If we're going to use "sideloading" in the strictest sense, then we cannot actually refer to the process of downloading APK files separately and then installing them, because that's literally downloading. But that is the colloquial meaning now.
Hey, if you want to coin a new term or neologism for it, by all means do so. But it seems absurd to downplay "sideloading" as having "scary" or "negative" connotations, when it really doesn't. You've got to look past the hype and F.U.D.
Remember, there was a time when people considered FTP and torrenting to be dangerous or subversive. Perhaps they still do.

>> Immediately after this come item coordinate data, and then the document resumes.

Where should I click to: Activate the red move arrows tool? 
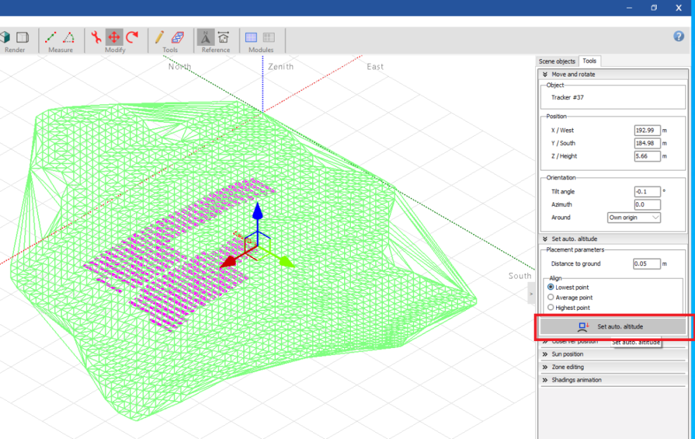coord(114,38)
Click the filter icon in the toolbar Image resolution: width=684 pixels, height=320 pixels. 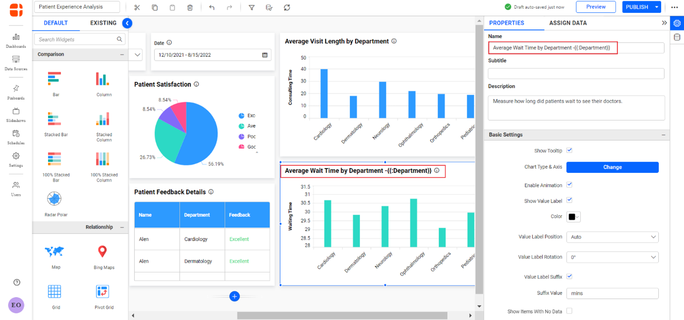pos(251,7)
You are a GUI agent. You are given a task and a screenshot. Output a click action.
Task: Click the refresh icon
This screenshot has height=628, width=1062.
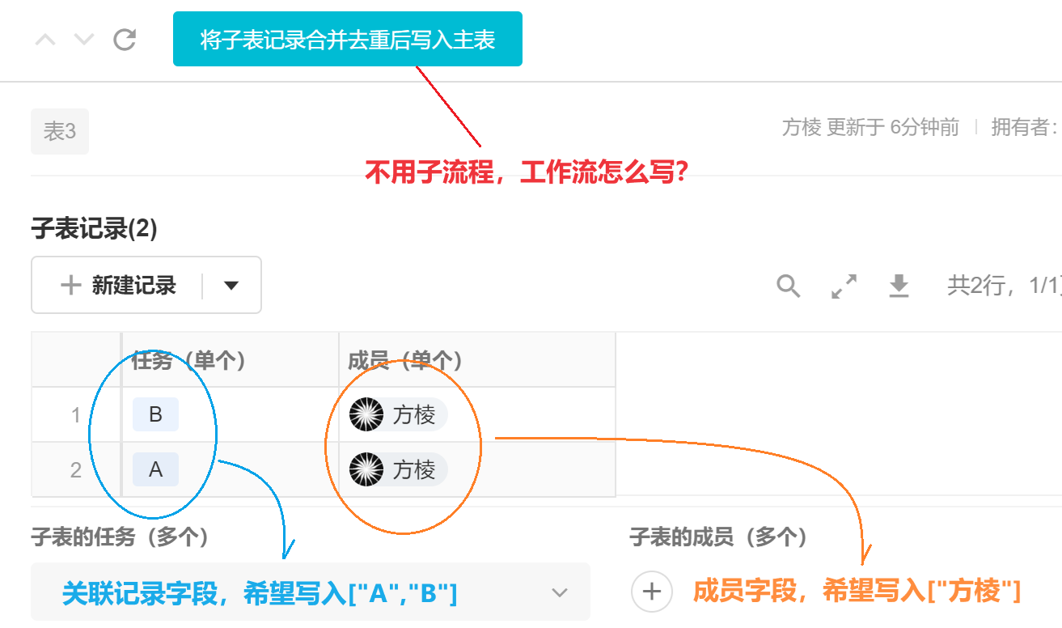pos(125,39)
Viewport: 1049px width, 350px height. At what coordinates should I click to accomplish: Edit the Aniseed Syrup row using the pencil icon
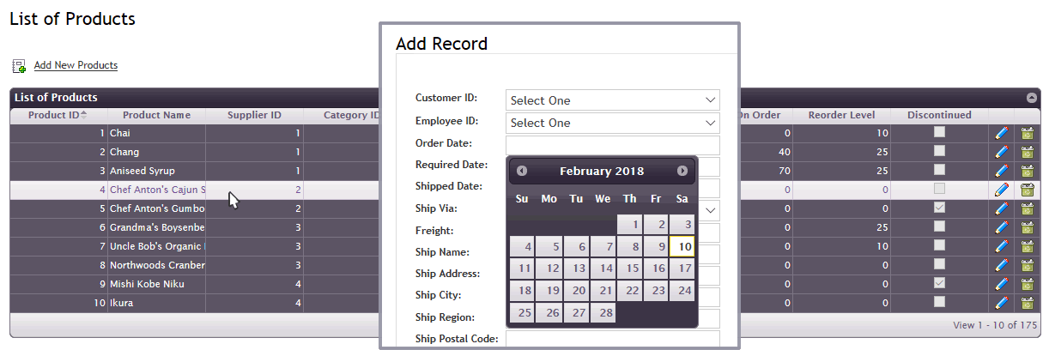1001,171
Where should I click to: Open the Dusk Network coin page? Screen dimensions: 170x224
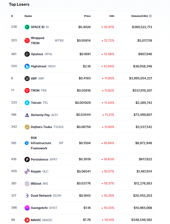point(41,196)
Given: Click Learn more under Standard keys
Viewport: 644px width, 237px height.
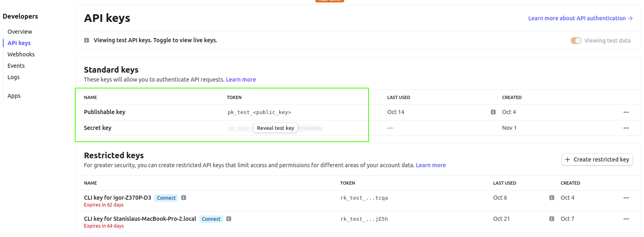Looking at the screenshot, I should pyautogui.click(x=241, y=79).
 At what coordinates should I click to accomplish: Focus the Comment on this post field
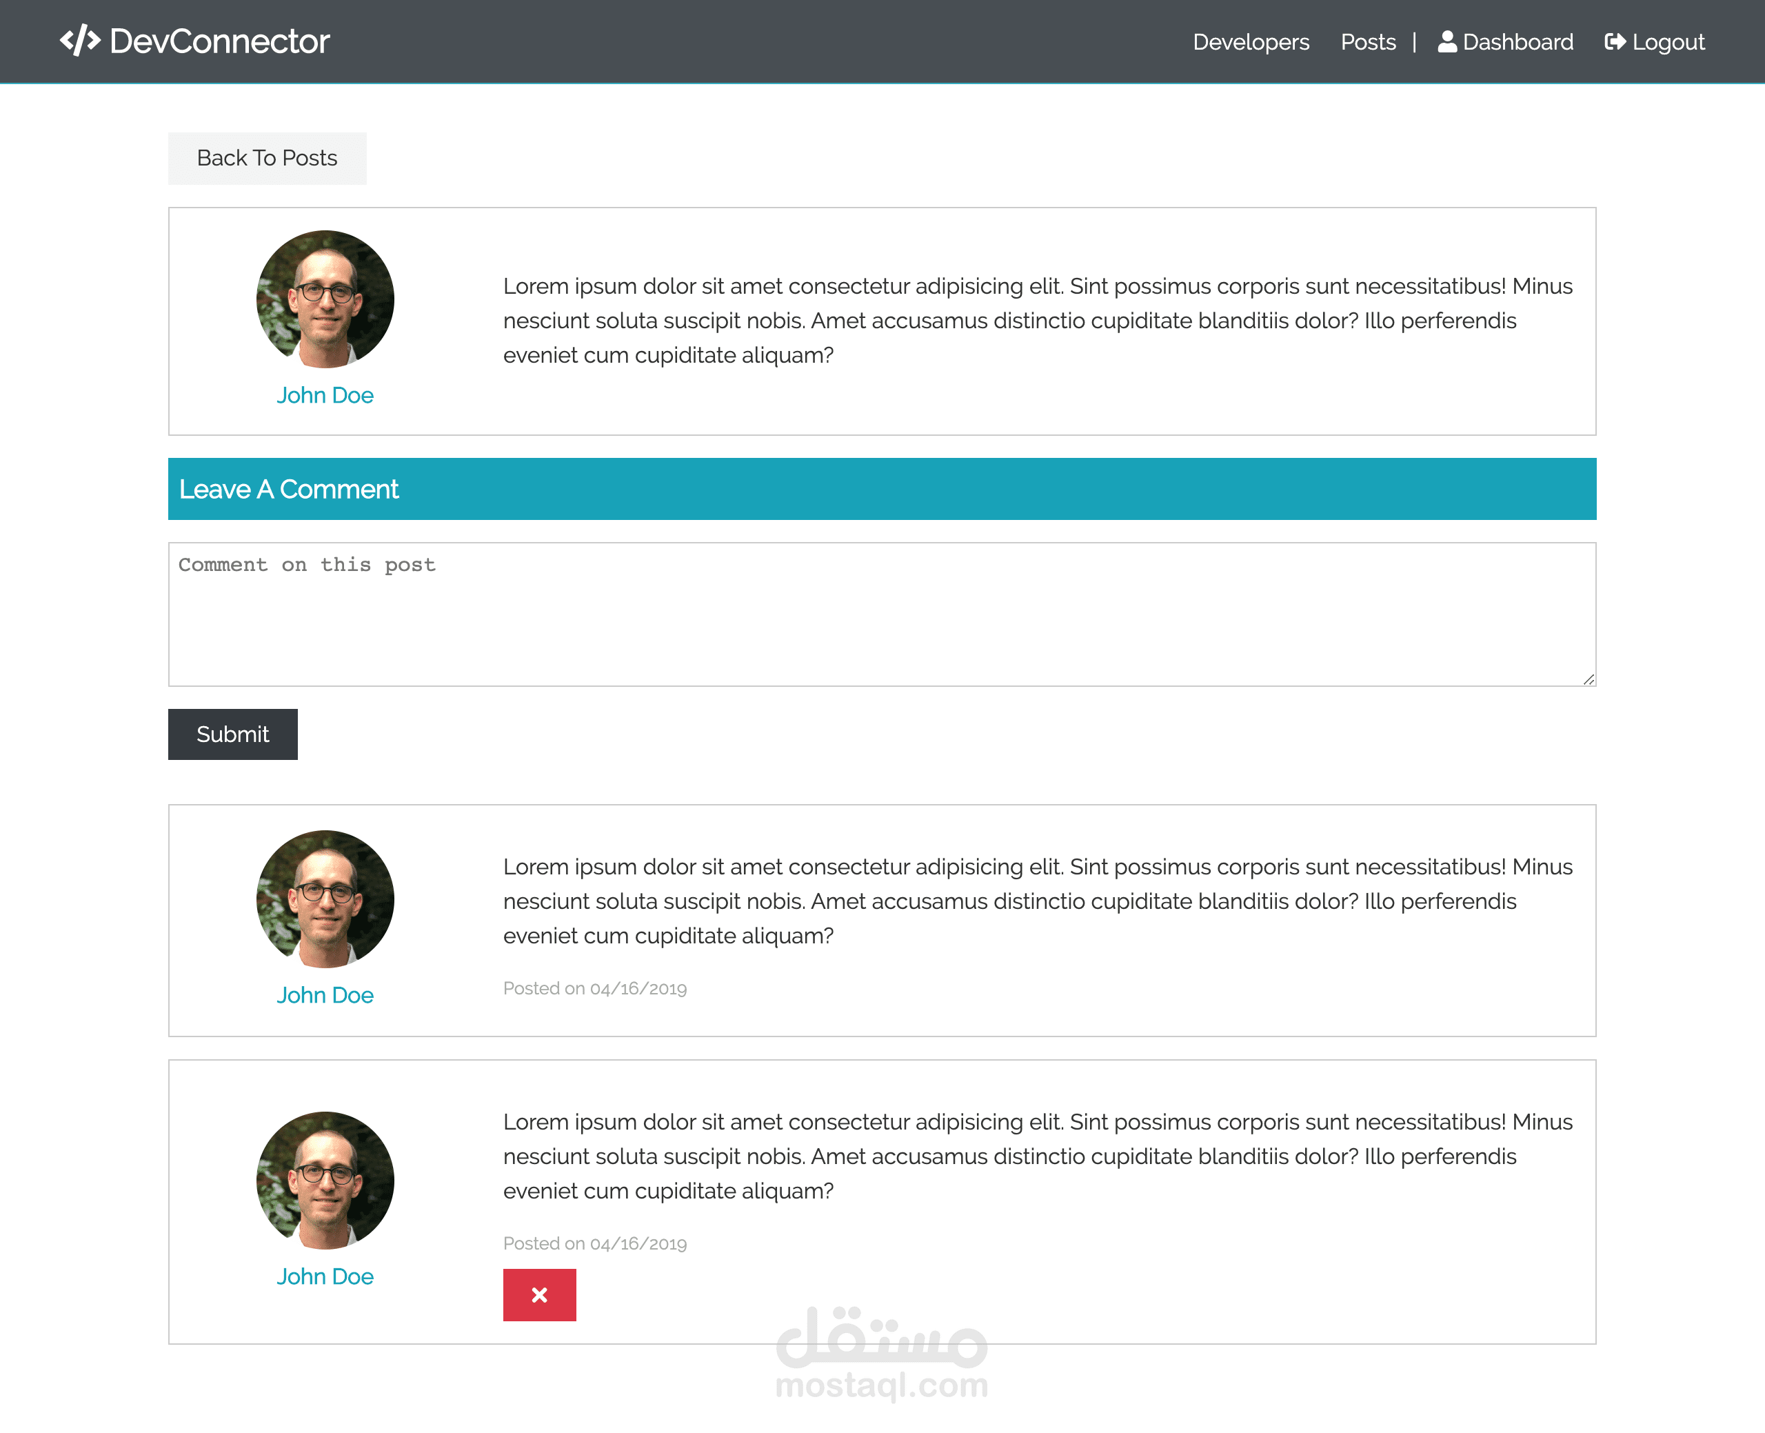(881, 614)

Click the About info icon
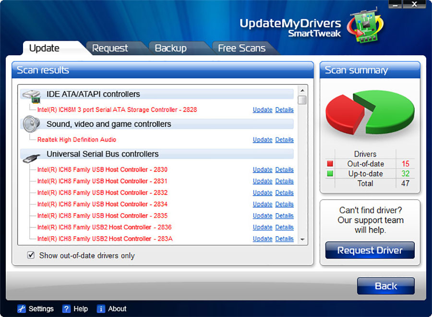[x=101, y=309]
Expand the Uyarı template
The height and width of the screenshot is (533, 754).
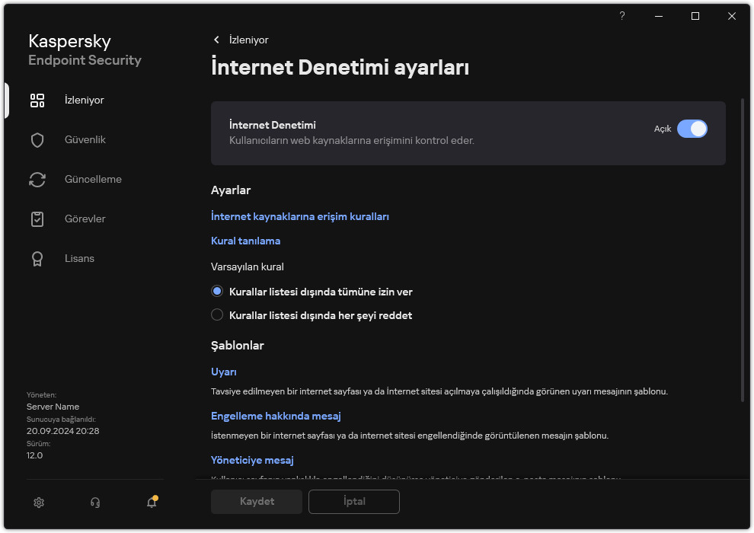224,371
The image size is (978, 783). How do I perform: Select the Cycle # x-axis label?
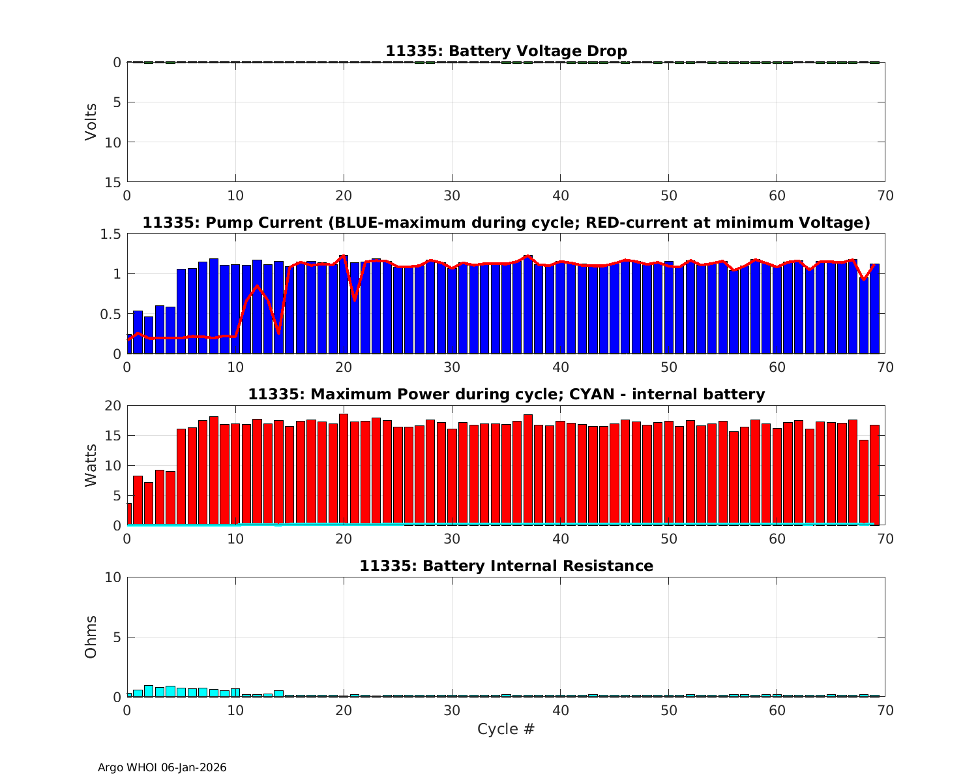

As someone from Germany, I don't want Google to nanny family members computing devices. They don't want it either. It is completely absurd for an ad company in a surveillance state an ocean away to play IT services for everyone. This has already gone to far.
Rather, there should be tools for value-aligned IT services and technically minded family members to help.
You are on macOS. Not others. You are following Apple. We don't.
Still not a big fan of it... though admittedly mostly just install stuff via brew/cask more than direct downloads as a result.
...which is so much of a complicated nuisance that most people simply give up. If this will go the way I think it will prepare to have to skip 10 things, write 3 ADB commands and submit a video of you spinning around for 30 seconds just to install your pirated game.
Turning a possibility to install software outside of the app store should be about as normal as the fact you're using a laptop or desktop to install your pirated games.
Yeah, you.
If someone having access to "side load" an app has it to install a pirated game, then you have your OS, where you are not limited only to Apple/Amazon/Google store, simply for installing pirated software.
QED :)
Most people should give up.
The number of legitimate unsigned apps for MacOS that your grandparents should frictionlessly one-click-to-install is essentially nil.
Meanwhile, they're receiving countless bullying demands a day to install keyloggers and drain their bank accounts.
The threat model tradeoffs are clear.
You want to talk about confusing Grandma? Why isn't Lastpass the first entry on the App Store when you search for it verbatim? At the going rate, installing signed software is more deceptive than searching for the official installer online.
1. All applications must be signed with a valid store key.
2. Anyone can import a store key after rebooting into the bootloader (similar flow as custom roms)
3. Google can maintain a list of malicious keys and reject them
Why is this better? Because it makes it much harder to trick grandma into installing an APK some site just dropped.
3. Like the amazing malicious crapware from PlayStore that they allow. They don't reject that.